Public healthcare insurances and social security expenses in the United States (Wikipedia) [Internet]. 2021. Available from: https://commons.wikimedia.org/wiki/File:Medicare,_Medicaid,_and_social_security_spending.png [accessed: 2021-6-7 including citations in the text below].

Regarding medical expenses in the US, according to the Medicare Medicaid Service Center in the US, medical expenses in the US in 2018 totaled $ 3.6 trillion, and $ 11,172 per capita. It accounts for 17.7% of GDP. The medical cost per capita in Japan is $ 2,920 (321,100 yen), which is almost four times higher.

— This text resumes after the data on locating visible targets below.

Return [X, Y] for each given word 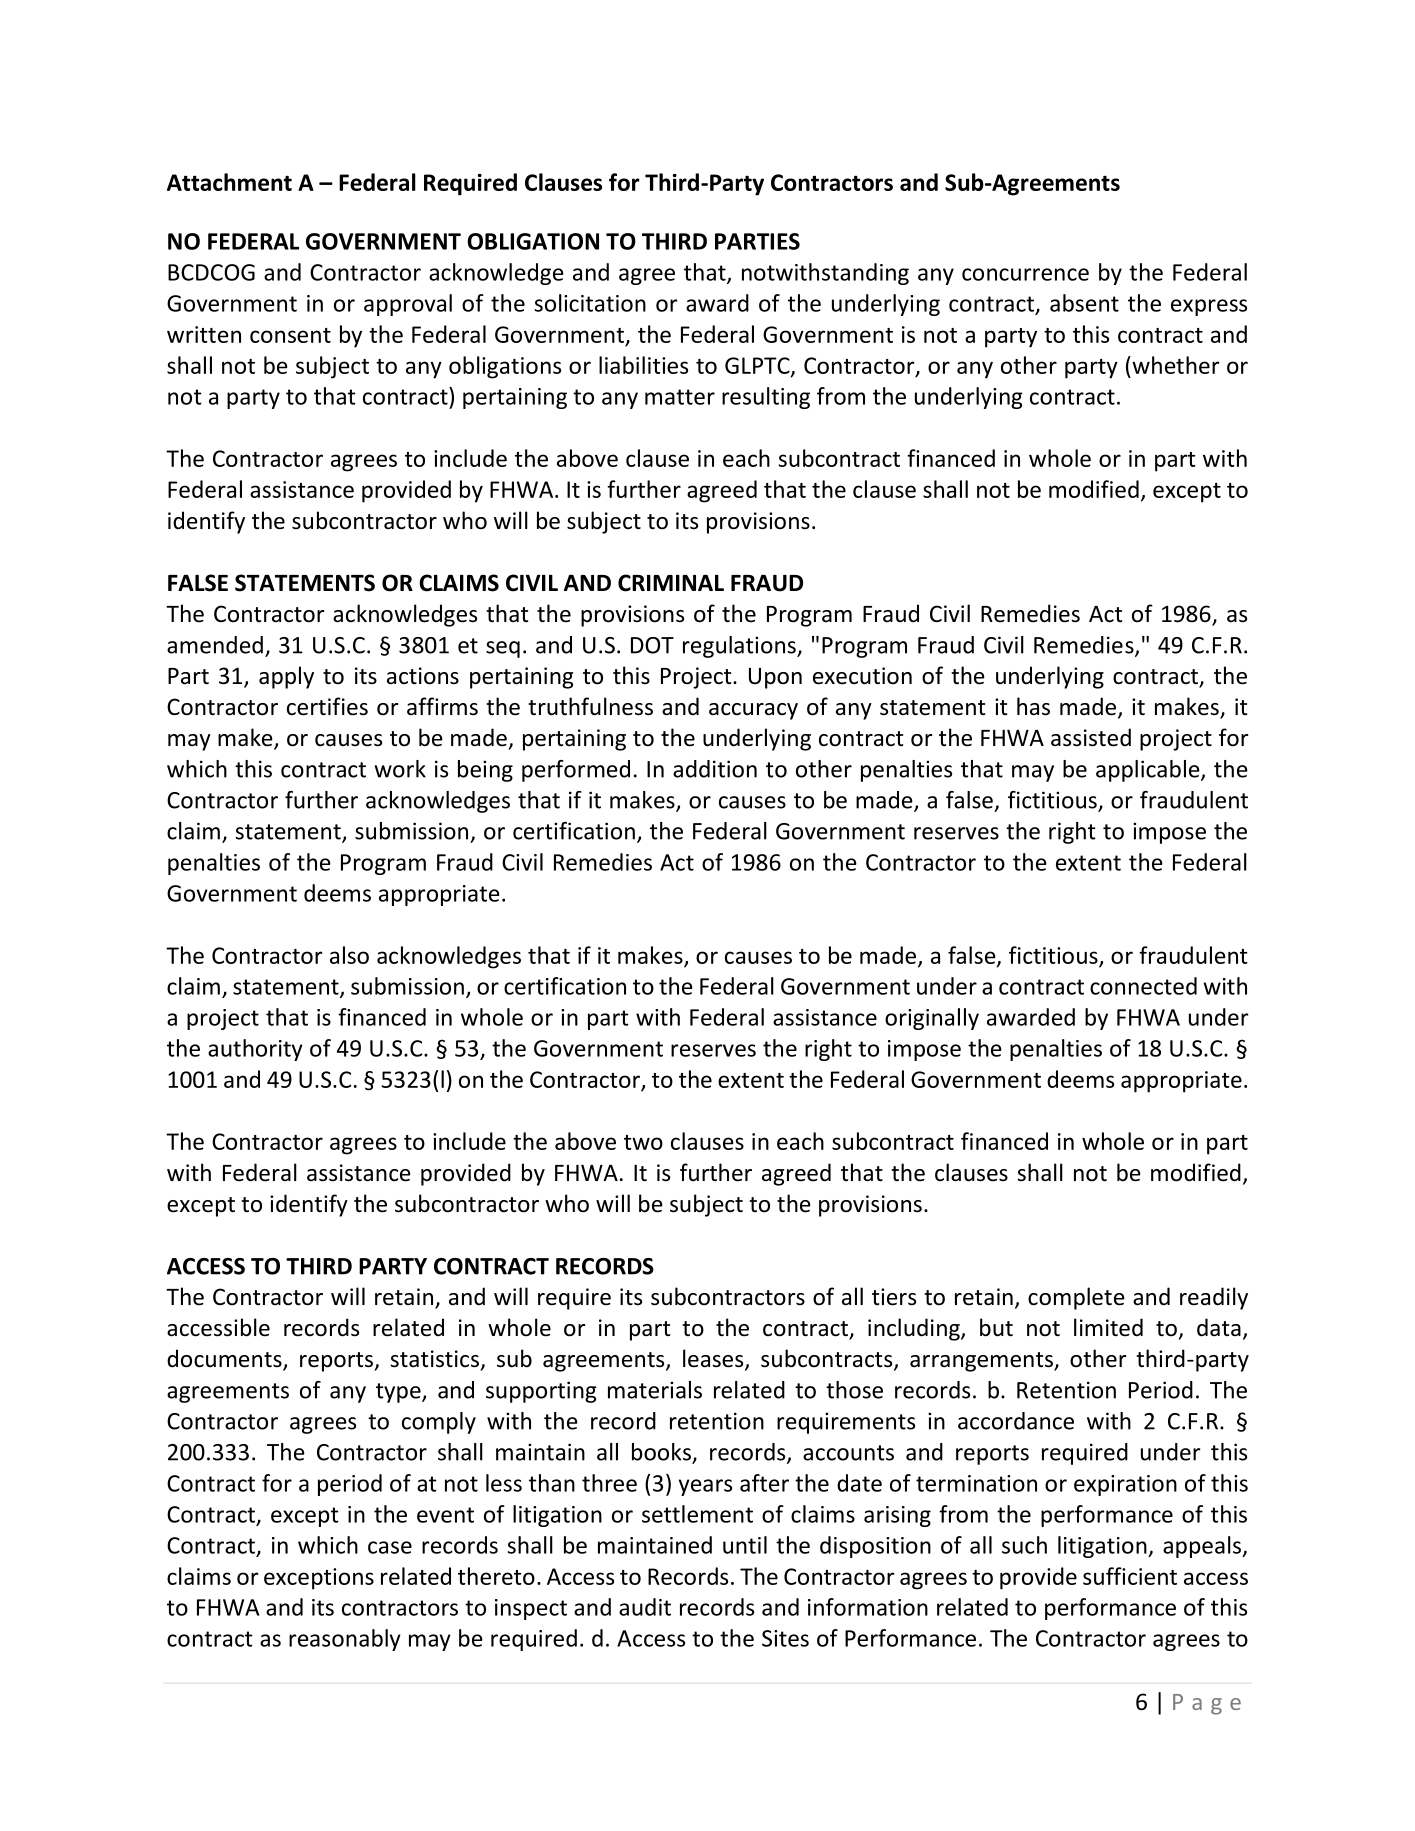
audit [645, 1607]
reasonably [345, 1640]
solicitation [590, 303]
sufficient [1130, 1576]
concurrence [1025, 274]
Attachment [229, 182]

Even though medical expenses and the US government spending on per capita are the highest in the world, it is far from a universal service that allows people to live safely, securely. Only the US and Mexico have failed to achieve universal healthcare in OECD countries [4]. The lack of medical insurance in the US causes 45,000 to 48,000 unnecessary deaths each year [5, 6]. About 25 percent of young citizens have filed for bankruptcy due to high medical costs, and 43 percent of them have sold real estate for that purpose [7].

In the US, the power of centrality introduces market principles to what is in publicity, and businesses succeed in profiting from the people and the government, resulting in poverty and pressure on the government’s finances.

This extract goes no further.